- **WORK TO COMPLETE**
Reproduce the records below word for word, omitting the pictures from your answer.

- **Entries from a dataset**
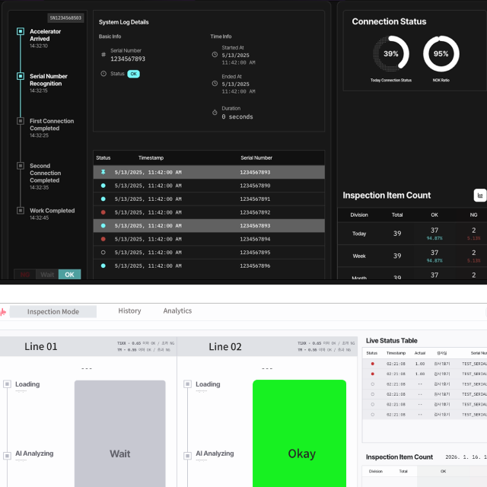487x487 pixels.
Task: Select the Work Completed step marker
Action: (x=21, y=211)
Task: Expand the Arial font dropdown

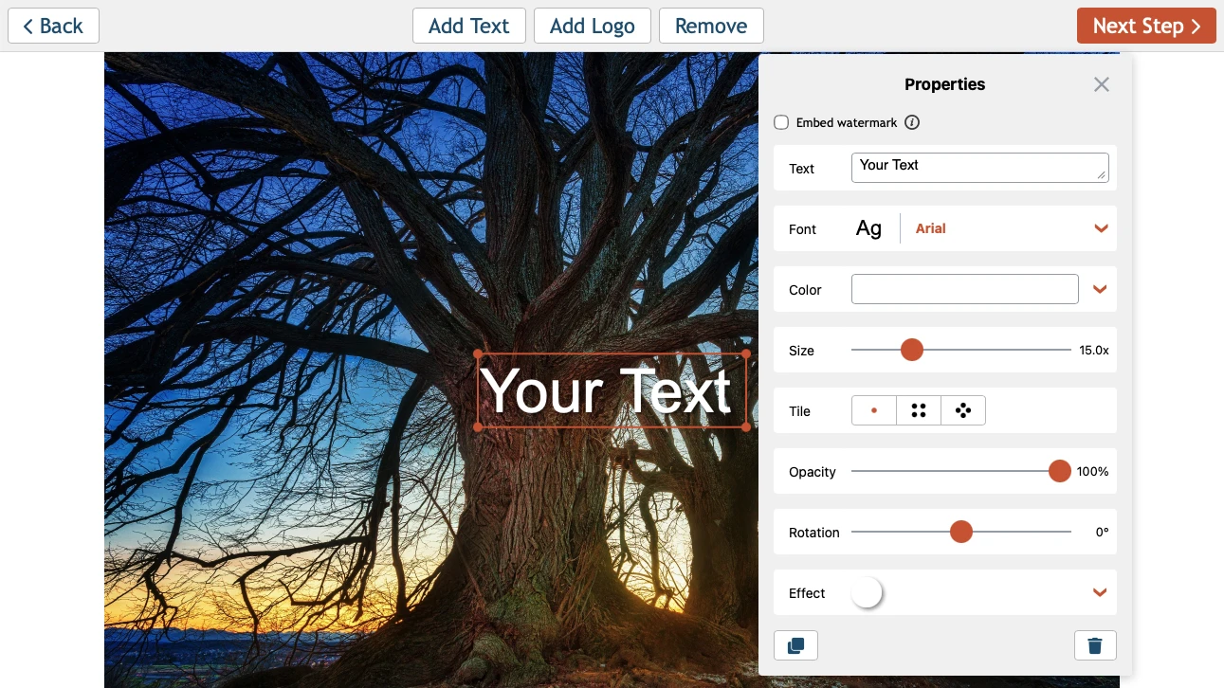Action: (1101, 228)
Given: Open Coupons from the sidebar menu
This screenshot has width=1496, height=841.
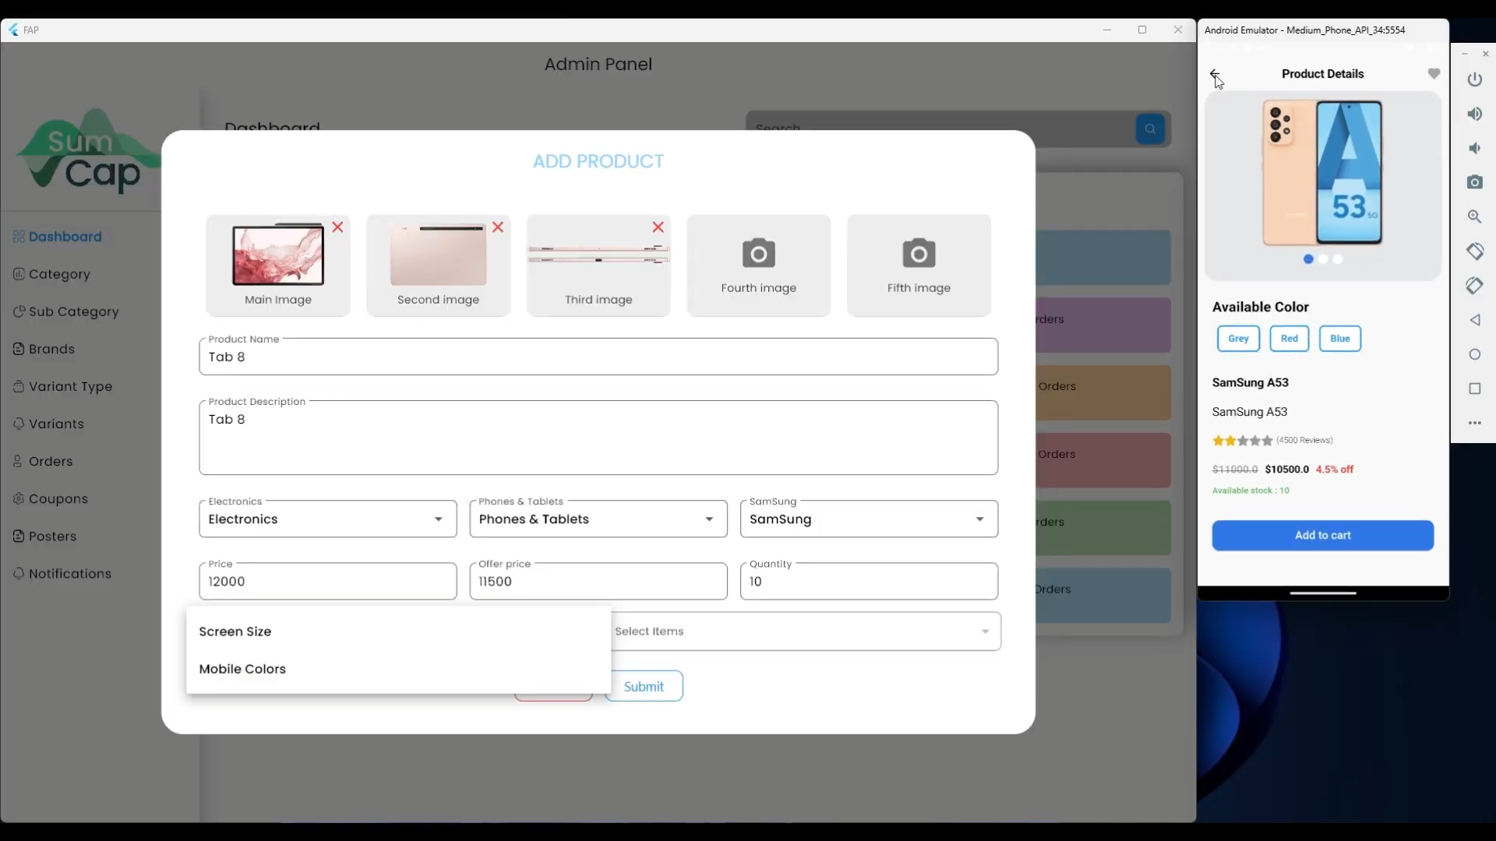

- **RESPONSE**
487x487 pixels.
Task: Select the Work Completed step marker
Action: (x=21, y=211)
Task: Expand the Arial font dropdown

Action: (1101, 228)
Given: Open Coupons from the sidebar menu
This screenshot has width=1496, height=841.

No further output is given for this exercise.